DAYTON - They're the first ones into the arena at the 75th annual Dayton Championship Rodeo, in and out before the horses bearing the Dayton rodeo queen, sponsor flags, even Old Glory.
And they perform for almost the exact amount of time it takes to play Lynyrd Skynyrd's "Sweet Home Alabama" over the public address system.
The Dayton Wranglers Serpentine Riders make getting 10 horses and riders to perform complex maneuvers look easy.
-Messenger photo by Hans Madsen
Wendy Steinkamp, right, of Woodward, and her daughter, Paige Steinkamp, 15, spend a little quality time with their horses Friday evening before entering the arena with the Dayton Wranglers Serpentine Riders at the 75th annual Dayton Championship Rodeo.
Wendy Steinkamp, of Woodward, rode her horse Curly Sue for Friday night's performance.
"We practice once a week since the first of June," Steinkamp said.
The practice isn't just for the riders. The horses need to not only get used to the performance, she said, but also each other.

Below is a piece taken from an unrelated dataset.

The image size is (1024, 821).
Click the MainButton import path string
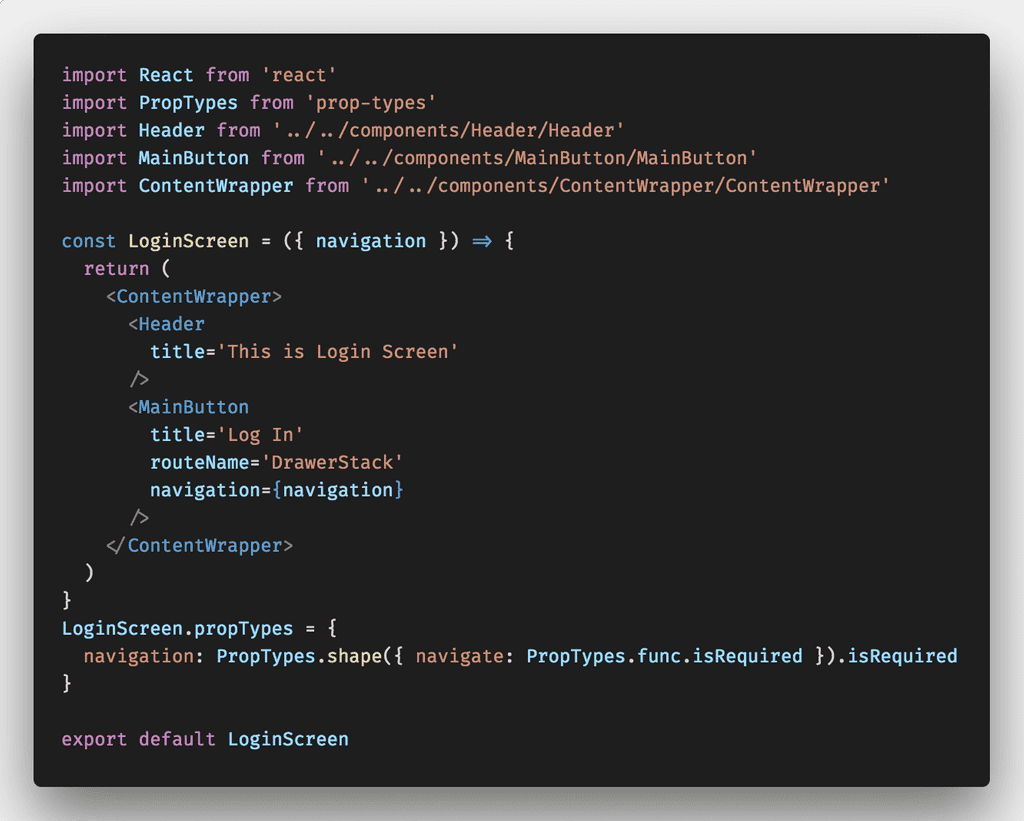coord(537,158)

The Dayton National Championship Rodeo is today through Monday. The rodeo begins at 7 p.m. tonight and Sunday, and 1:30 p.m. on Monday. The flea market is open all weekend.

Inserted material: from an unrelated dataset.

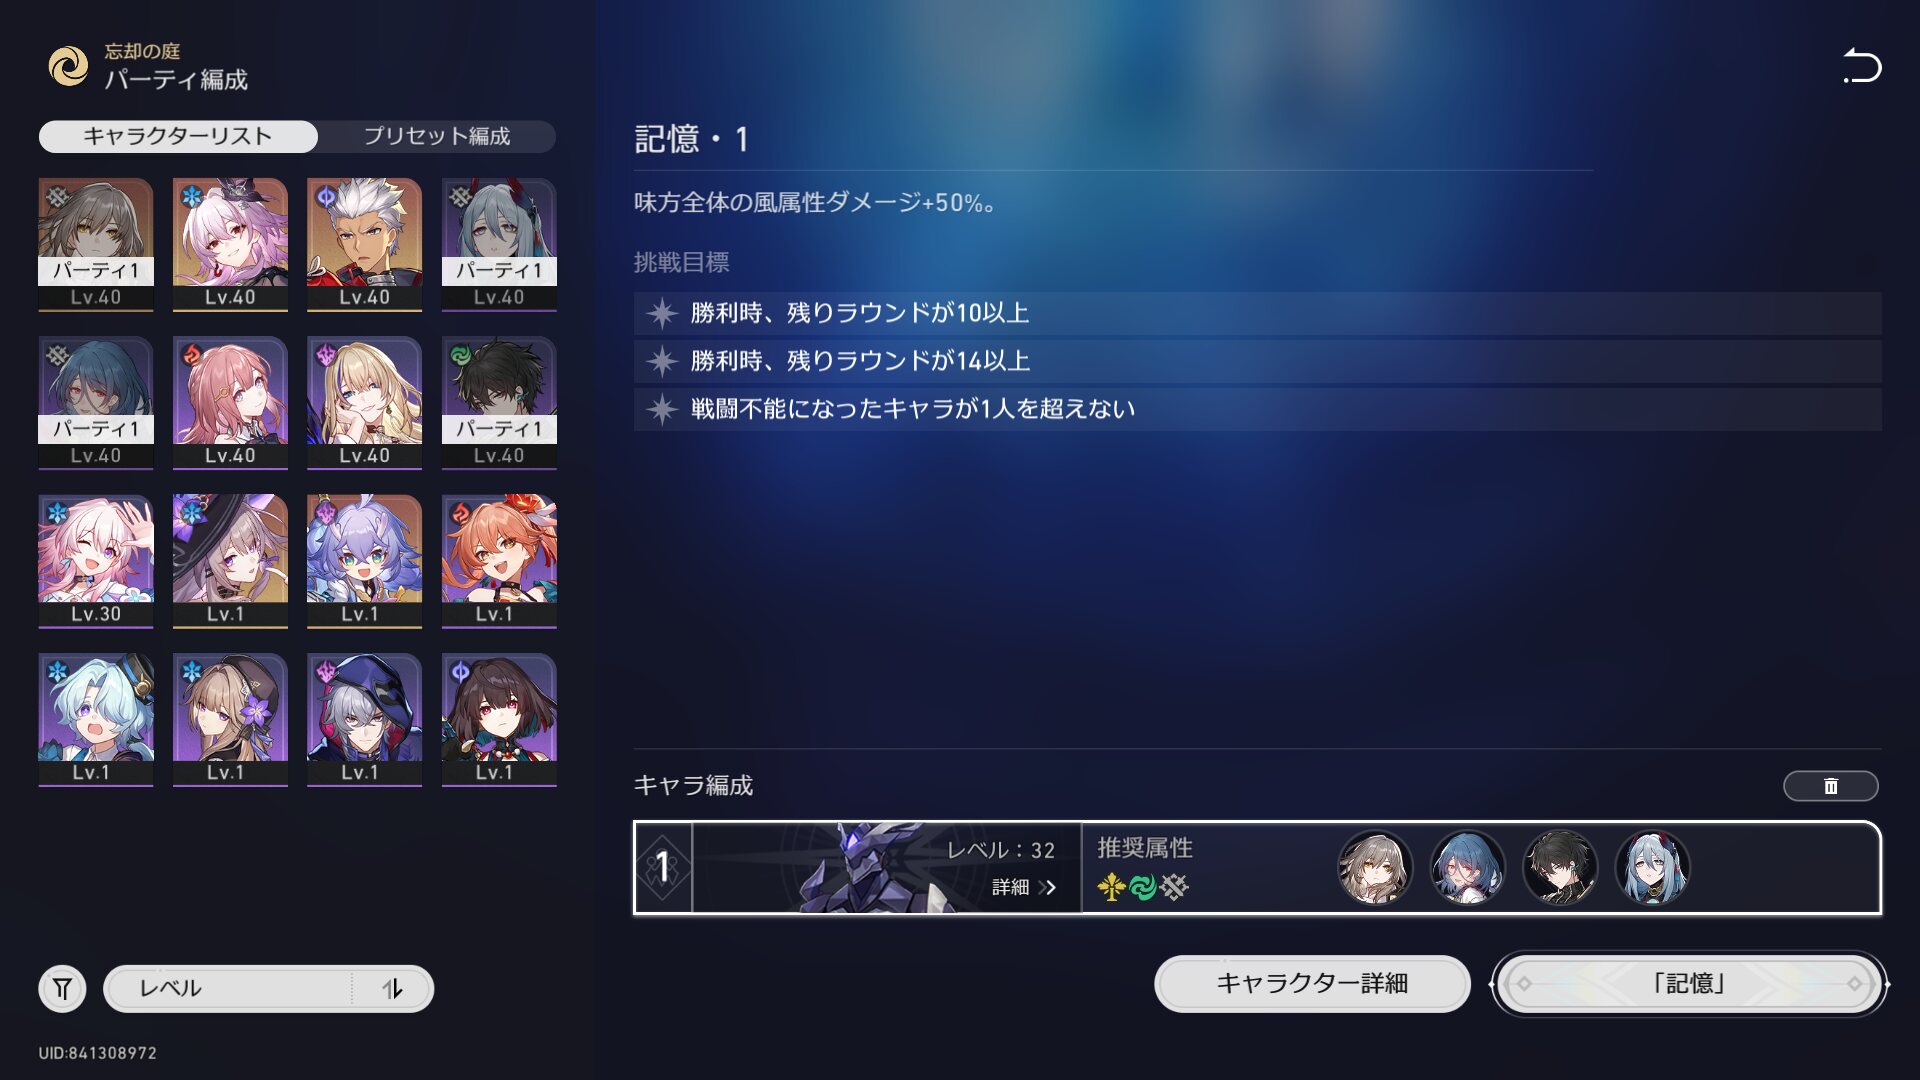Select the first team member portrait in lineup
This screenshot has width=1920, height=1080.
pos(1375,867)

"You've got to make sure they get along with the others as well," she said.
Steinkamp has been riding with the Serpentine group for seven years. For five of those, she's been joined by her daughter Paige, who is now 15.

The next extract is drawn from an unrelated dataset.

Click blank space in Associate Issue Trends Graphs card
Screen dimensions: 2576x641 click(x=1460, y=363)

It's been good for both of them, they said.
"I have somebody I can vent to," Paige Steinkamp admitted.
"It's awesome," her mother said. "There's lots of good times together."
For Paige Steinkamp, there's another bonus to being in the group: "Getting to ride my horse a lot."
Of course, there are the difficulties. For the riders, for instance, a maneuver that stands out as being particularly difficult is the Pinwheel.
"We have to keep a straight line and everybody has to go at a different speed," Paige Steinkamp said.
Martha Steinkamp, of Fort Dodge, another family member, has been a Serpentine Rider for eight years.
Her horse Bob? "On and off for six years," she said.
When the group is practicing, the horses often learn the routine and will try to proceed before being told to.
"That can be interesting," she said.
Like the others, Martha Steinkamp enjoys being able to show the audience what she and her horse can do. Once in the ring for their show, they get to shine.
"It's worth every bit of the work," she said.
For spectators who might wonder how they stay with each other, the simple answer is a whistle like the one worn by Hali Poutre, of Winston.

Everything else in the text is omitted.